Problem description
The records below are to be reproduced exactly, with every picture left out.
*** Dataset records ***
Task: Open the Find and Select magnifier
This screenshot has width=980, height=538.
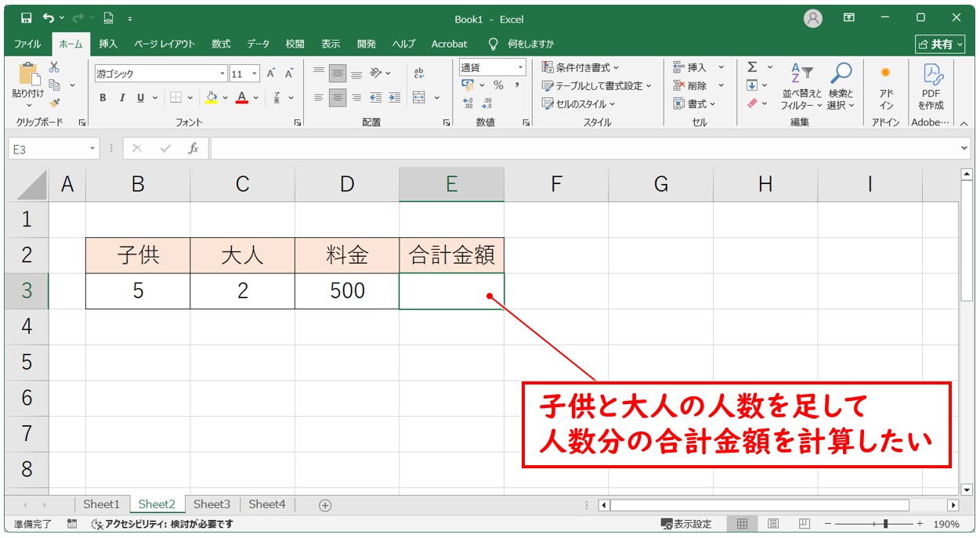Action: click(x=841, y=74)
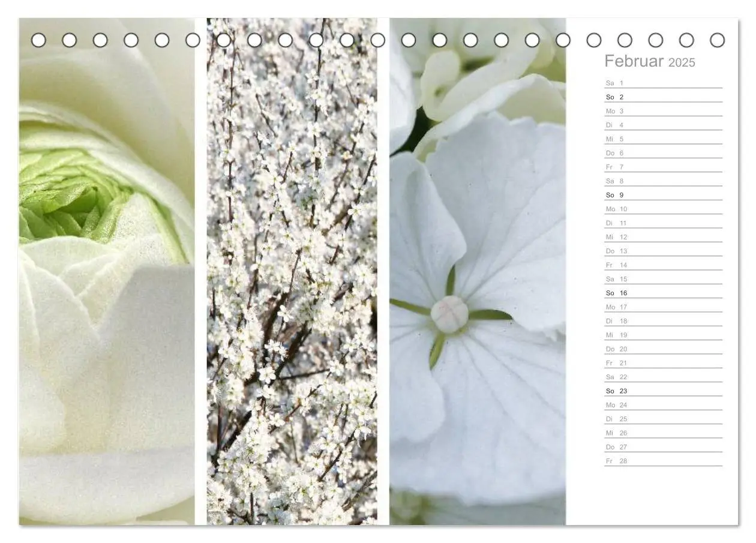This screenshot has height=543, width=756.
Task: Click the Februar 2025 heading
Action: tap(649, 61)
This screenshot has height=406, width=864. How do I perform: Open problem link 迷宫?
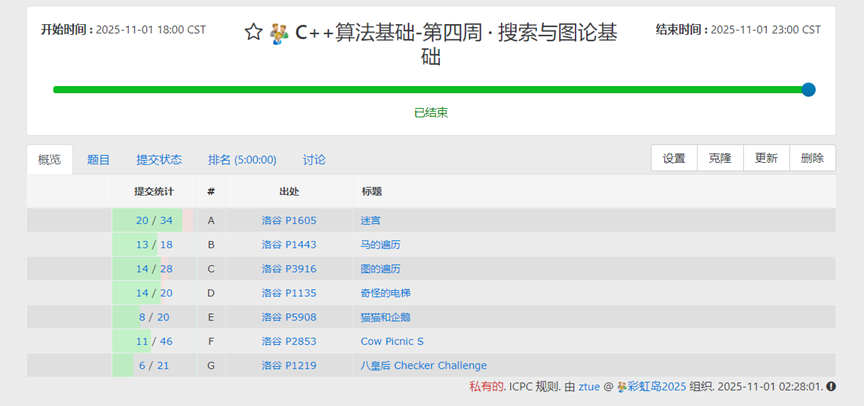tap(371, 220)
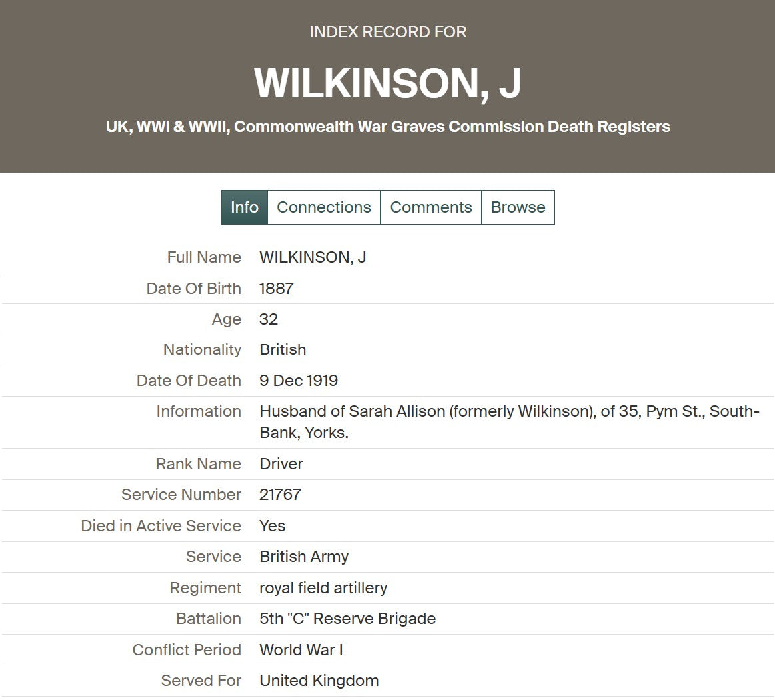775x700 pixels.
Task: Click the Rank Name value Driver
Action: pyautogui.click(x=281, y=463)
*** End of Dataset records ***
Task solution
Task: Open the Find and Select magnifier
This screenshot has width=980, height=538.
Action: click(x=841, y=74)
This screenshot has height=543, width=756.
Task: Click the Februar 2025 heading
Action: tap(649, 61)
This screenshot has height=406, width=864. How do I perform: Open problem link 迷宫?
tap(371, 220)
775x700 pixels.
Task: Click the Rank Name value Driver
Action: pyautogui.click(x=281, y=463)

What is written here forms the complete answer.